1975年、静岡県清水市(現:静岡市清水区)生まれ。自営業の家に生まれ、親戚一同も会社経営をしている環境から、幼少期より受付に立ち、商売の基礎を肌で感じながら育つ。

大学入学と同時にお笑い芸人としての活動を開始。活動中には九州松早グループが運営するファミリーマートのCMにも出演する。その後、父の急逝を機に大学卒業後、清水市役所へ奉職。

市役所勤務から独立へ

市役所在職中に中小企業診断士の取得を決意。昼は公務員として働き、夜は受験勉強、週末は現場経験を積むため無給でイタリアンレストランでの修行を重ねるという生活を継続。6年間の猛勉強の末、難関の中小企業診断士資格を取得する。

資格取得を機に7年勤めた市役所を退職。

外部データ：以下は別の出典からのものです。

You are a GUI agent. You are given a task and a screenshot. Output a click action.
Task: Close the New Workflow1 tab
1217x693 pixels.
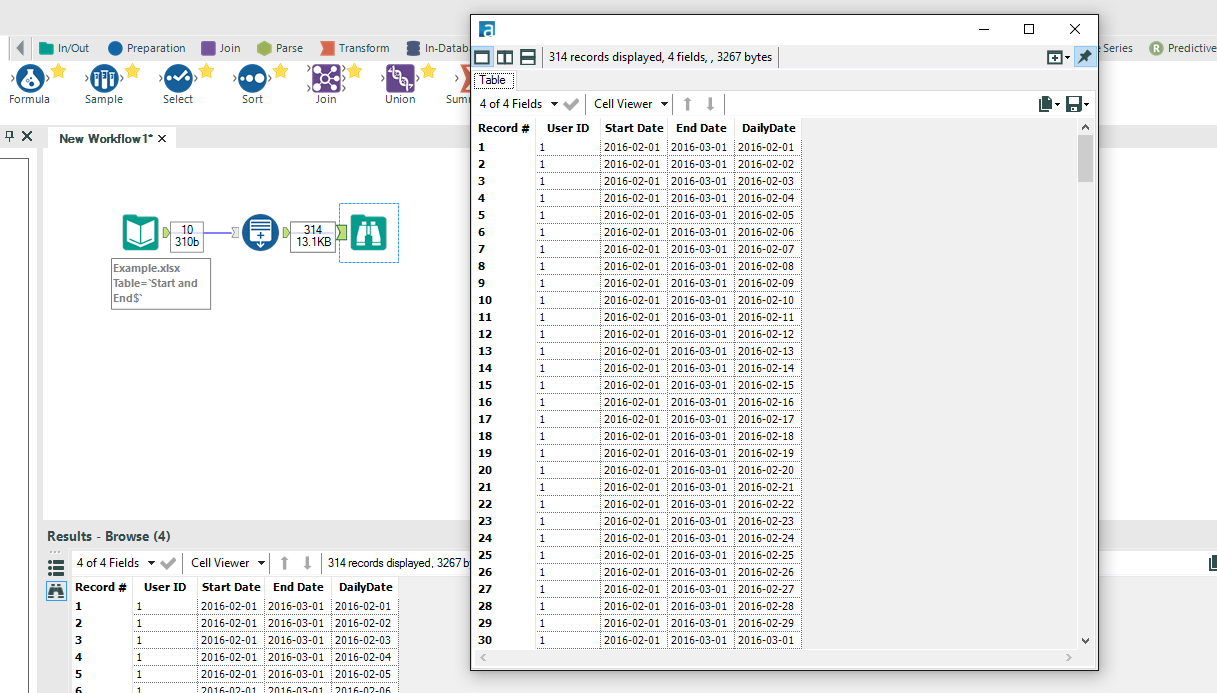(x=162, y=138)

退職後、有限会社繁盛店研究所(旧:有限会社マーケット・クリエーション)を設立し、独立を果たす。

「笑人の繁盛術」による圧倒的な実績

お笑い芸人時代の経験を活かし、小売店・飲食店・美容室・整体院などの集客や販促に、お笑い芸人の思考法や漫才の手法を導入。独自のメソッド「笑人の繁盛術」を用いたコンサルティングにより、クライアントの業績を次々と向上させる。

専門用語を使わない分かりやすい内容のメールマガジンは、読者数1万人を突破。多くの業績アップ報告が寄せられている。また、会員制サポート「増益繁盛クラブ」は、日本全国(北海道〜沖縄)のみならずアメリカからの参加者もおり、その活動はテレビ番組『ガイアの夜明け』でも取り上げられ大きな注目を浴びた。

多角的な活動と信念

現在は、プロのコンサルタントが購読する専門誌『企業診断』(同友館)での連載も手がけ、「コンサルタントのコンサルタント」としても高い評価を得ている。また、自身の経験から確立した株式投資メソッドを伝えるコミュニティ「株研」も運営。

多忙を極める現在も、毎月1回の先祖への墓参りを欠かさない。家族をこよなく愛するマーケッターである。